I guess all bell towers have them but I've never seen it before.

It gets "programed" with new songs every year by some dude. I then figured I should make a dash for the brewery. I thought I might make it before 1pm (in case they had tours on the hour) but was hoping I could just have a look around by myself like the other one in Brussels. Unfortunately I hit quite a bit of traffic on the way down. I had a bit of a run to get to the brewery only to find I had missed the tour at 1pm by 3min. Bugger 7. The last one was at 4pm and the walking tours are usually 2 hours so that was dumb. Feeling dejected I decided to be productive and pick up my train ticket instead of in the morning in case I was in a hurry. I remembered that my phone was just smart enough to get emails on it with wifi, so I found a bar and bought a beer to make it all better.

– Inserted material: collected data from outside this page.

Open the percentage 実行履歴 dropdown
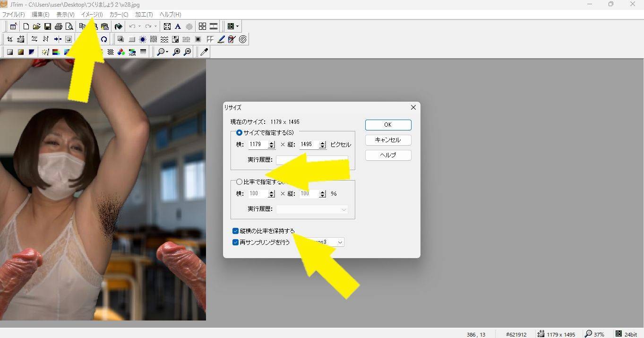tap(343, 209)
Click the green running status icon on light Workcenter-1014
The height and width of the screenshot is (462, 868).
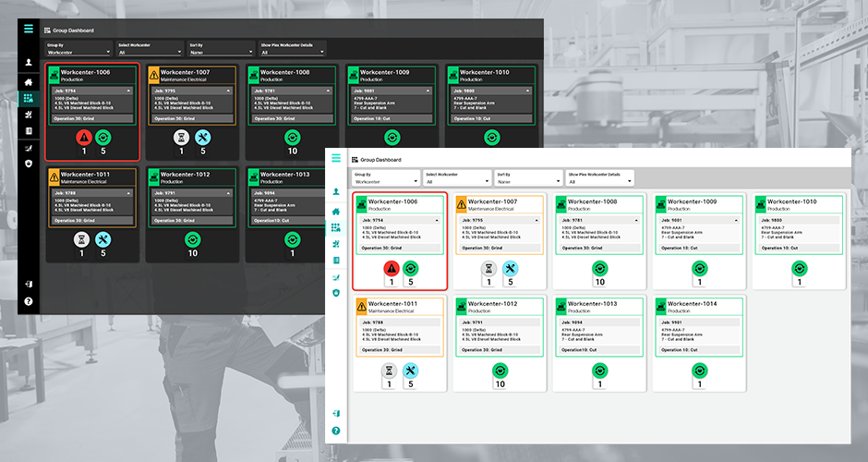(x=700, y=370)
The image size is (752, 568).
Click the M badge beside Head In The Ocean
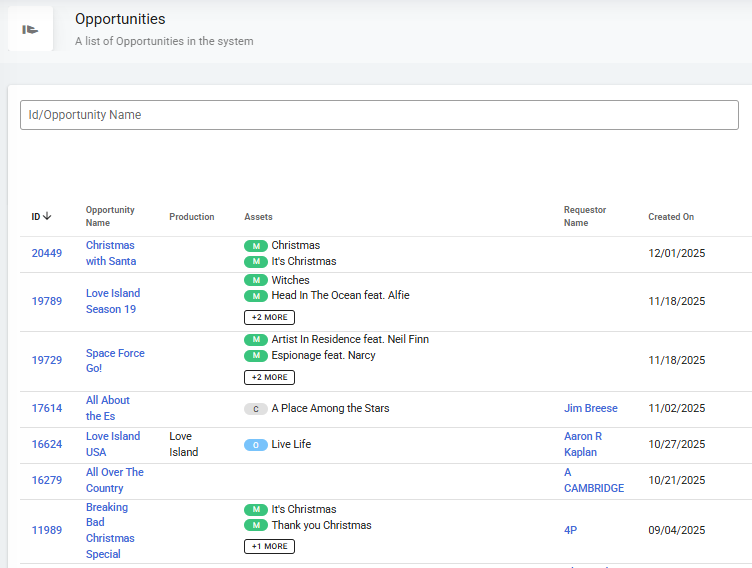256,295
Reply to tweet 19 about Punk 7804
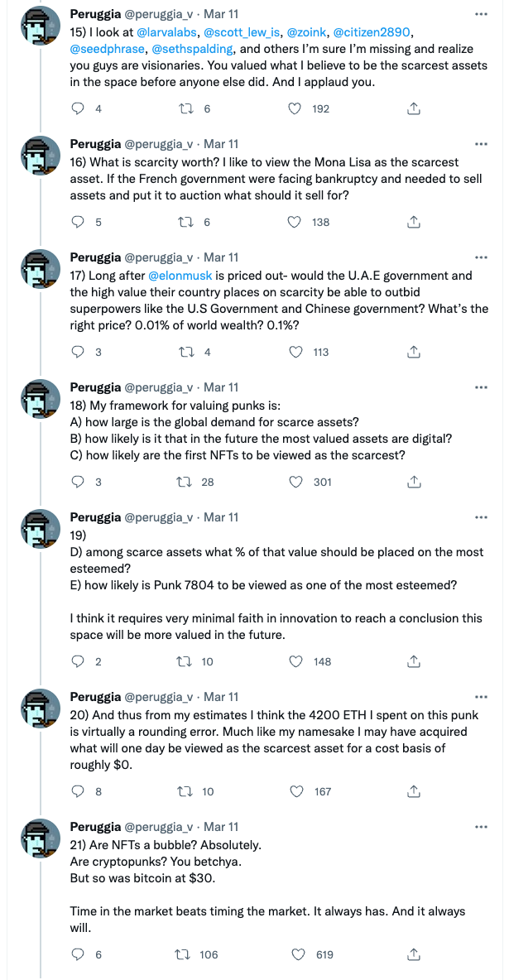This screenshot has width=509, height=980. pyautogui.click(x=78, y=661)
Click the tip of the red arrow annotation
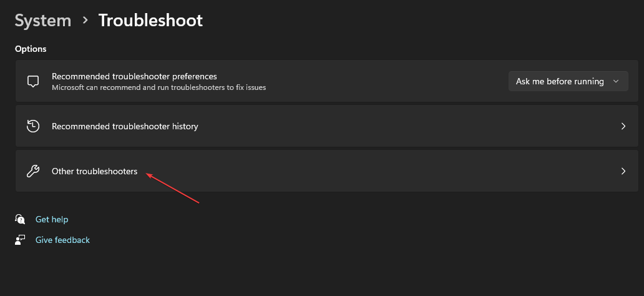This screenshot has width=644, height=296. point(147,174)
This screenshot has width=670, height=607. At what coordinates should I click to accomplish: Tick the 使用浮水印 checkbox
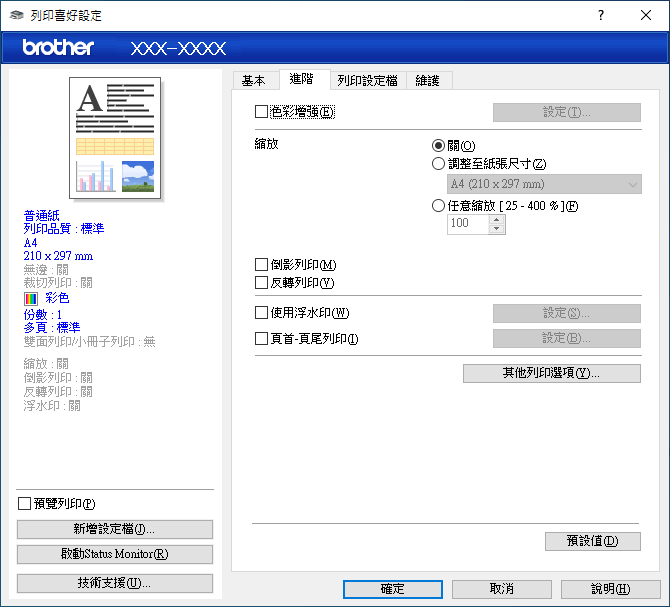pos(262,314)

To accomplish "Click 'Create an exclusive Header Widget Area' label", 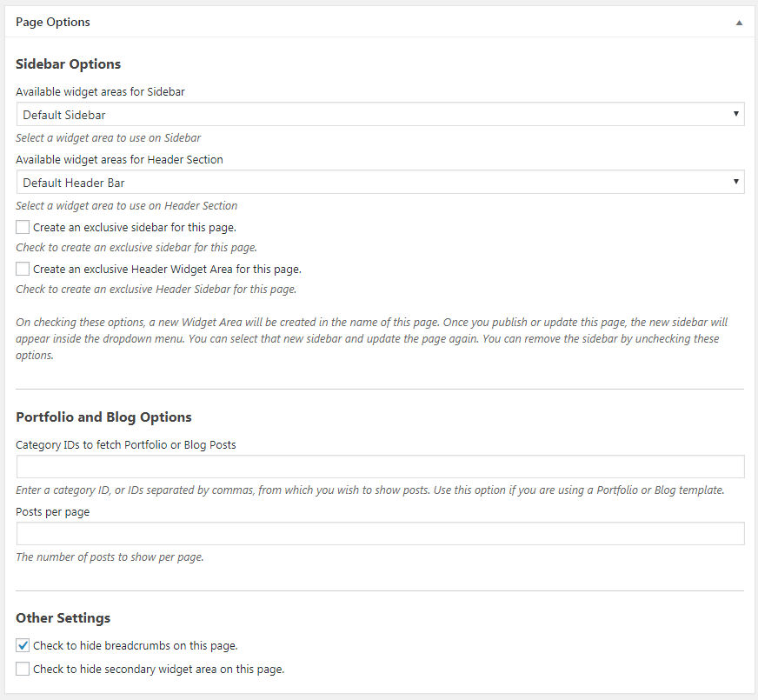I will coord(167,269).
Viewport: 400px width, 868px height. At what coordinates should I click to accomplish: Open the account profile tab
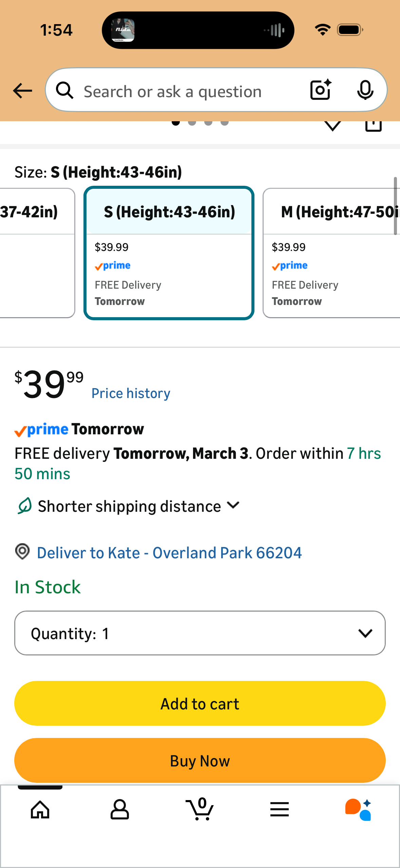click(120, 809)
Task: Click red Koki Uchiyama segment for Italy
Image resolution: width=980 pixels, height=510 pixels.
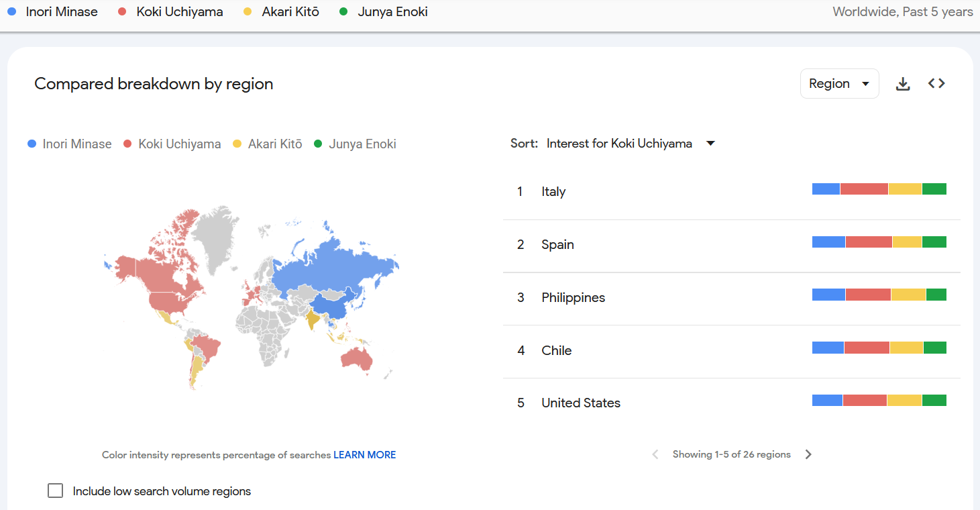Action: [x=864, y=189]
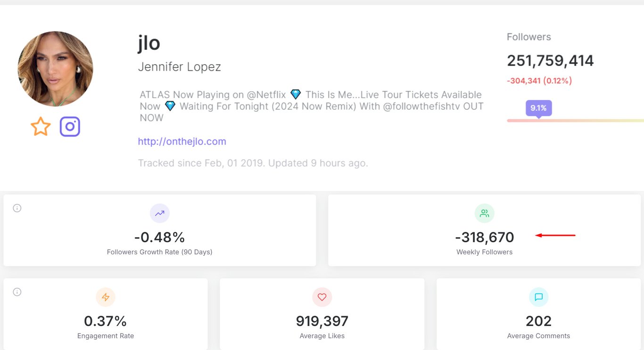Open the onthejlo.com link

click(182, 141)
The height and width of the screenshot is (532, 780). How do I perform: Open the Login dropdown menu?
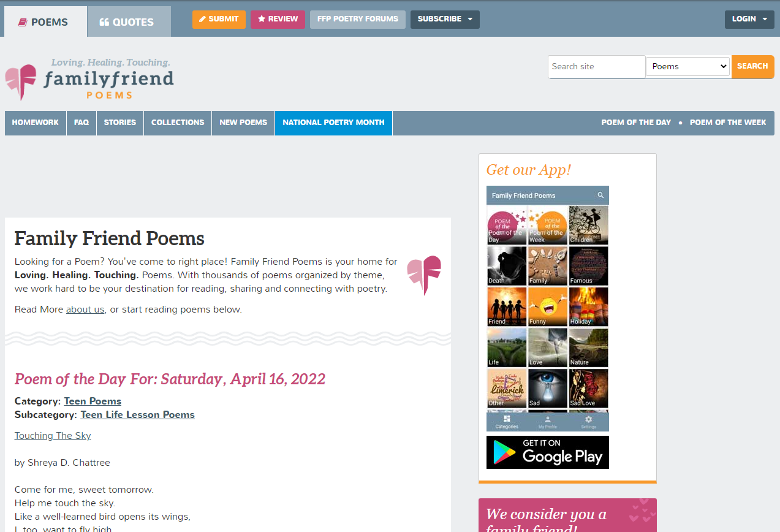click(x=749, y=19)
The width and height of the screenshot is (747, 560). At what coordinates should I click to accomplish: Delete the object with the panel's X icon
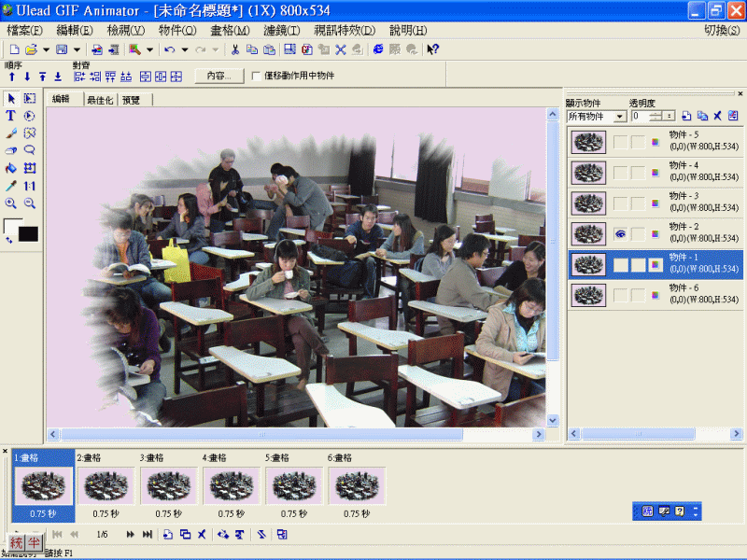717,116
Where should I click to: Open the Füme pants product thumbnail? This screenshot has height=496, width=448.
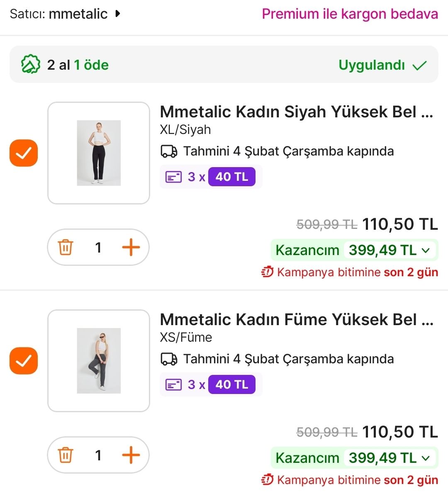[x=99, y=361]
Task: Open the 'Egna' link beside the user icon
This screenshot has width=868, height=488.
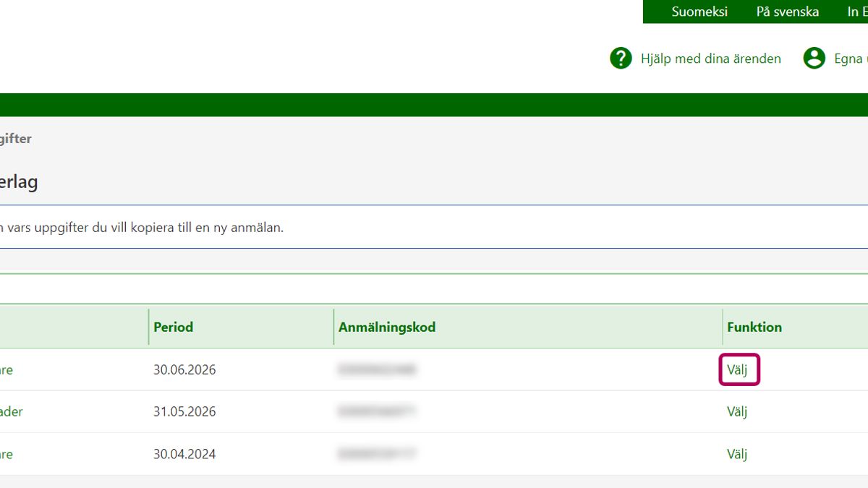Action: [x=850, y=59]
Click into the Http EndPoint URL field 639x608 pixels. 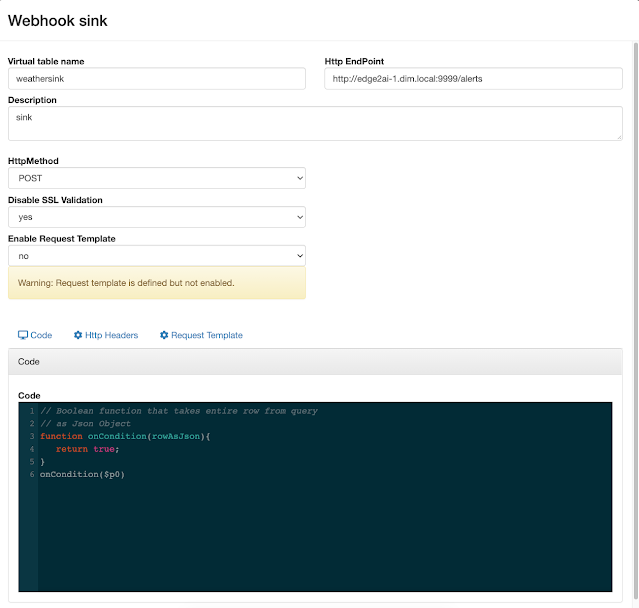pos(473,78)
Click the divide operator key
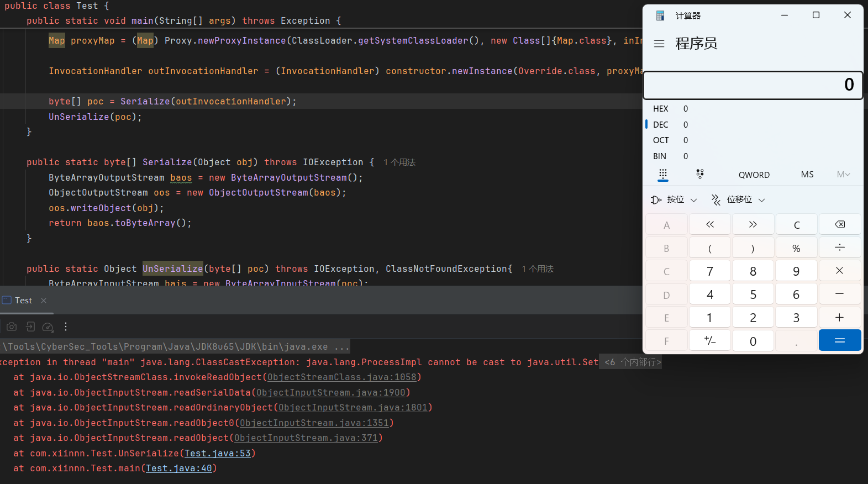Image resolution: width=868 pixels, height=484 pixels. click(839, 248)
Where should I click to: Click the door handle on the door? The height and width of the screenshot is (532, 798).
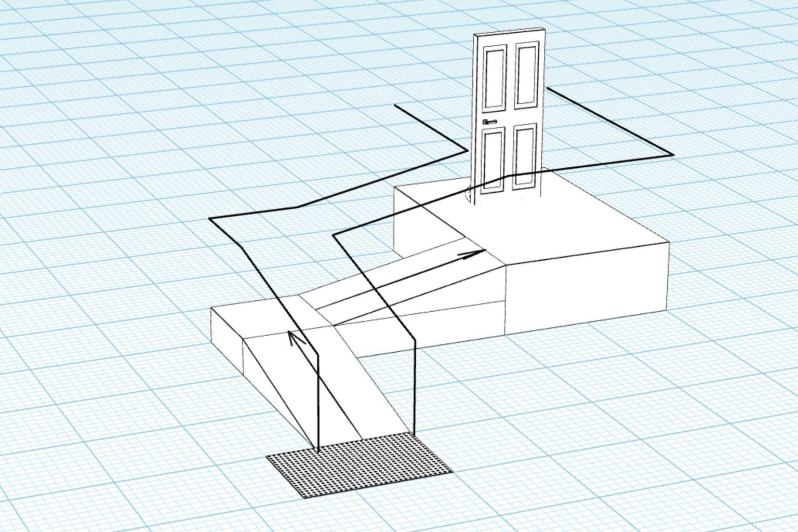[x=489, y=122]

When I downloaded my emails I found an email saying I had booked the hostel twice and another one once. I sent emails cancelling two of the bookings but lost my deposits on them. Bugger 8. But I got the booking reference for my train and went and picked my tickets up. Now I had to get across Bruges very quickly to get to the walking tour.

I felt really stink and I realised that when things are going well by myself then all is well, but now that things had started to go pants I don't have very good solo coping mechanisms. But now I had booked everything I needed to for the next day but it was all pretty damn expensive (150 euro for train Bruges-Berlin, it will be another 100 to get from Berlin to Munic). But I figured I just needed to get on the tour and have a yarn to a few people. I made it to the walking tour by the skin of my teeth but then left half way through to get to the brewery tour.

The brewery tour was OK, not as good as the one in Brussels as it is pretty much just a mass-produced beer using modern techniques. It had a couple of sweet chillers thought, new:


and old:


Apparently the design was inspired by a woman's body or so the story goes. But the primary goal of the brewery and walking tour was achieved as I met a guy on the walking tour from New York and he was keen to have a beer and show me around New York when I get there. I had also signed up to a beer tasting so I had a quick bite to eat and went to that. It was a bit crap as it was beer tasting for people that didn't really want to "taste" beer (they just wanted to get drunk) but the guy taking it was pretty entertaining. I then went on a pub crawl and only got into bed at about 4am. This was gonna be a pretty crap nights sleep. Mission accomplished though: talked to lots of people. Very stressful day though.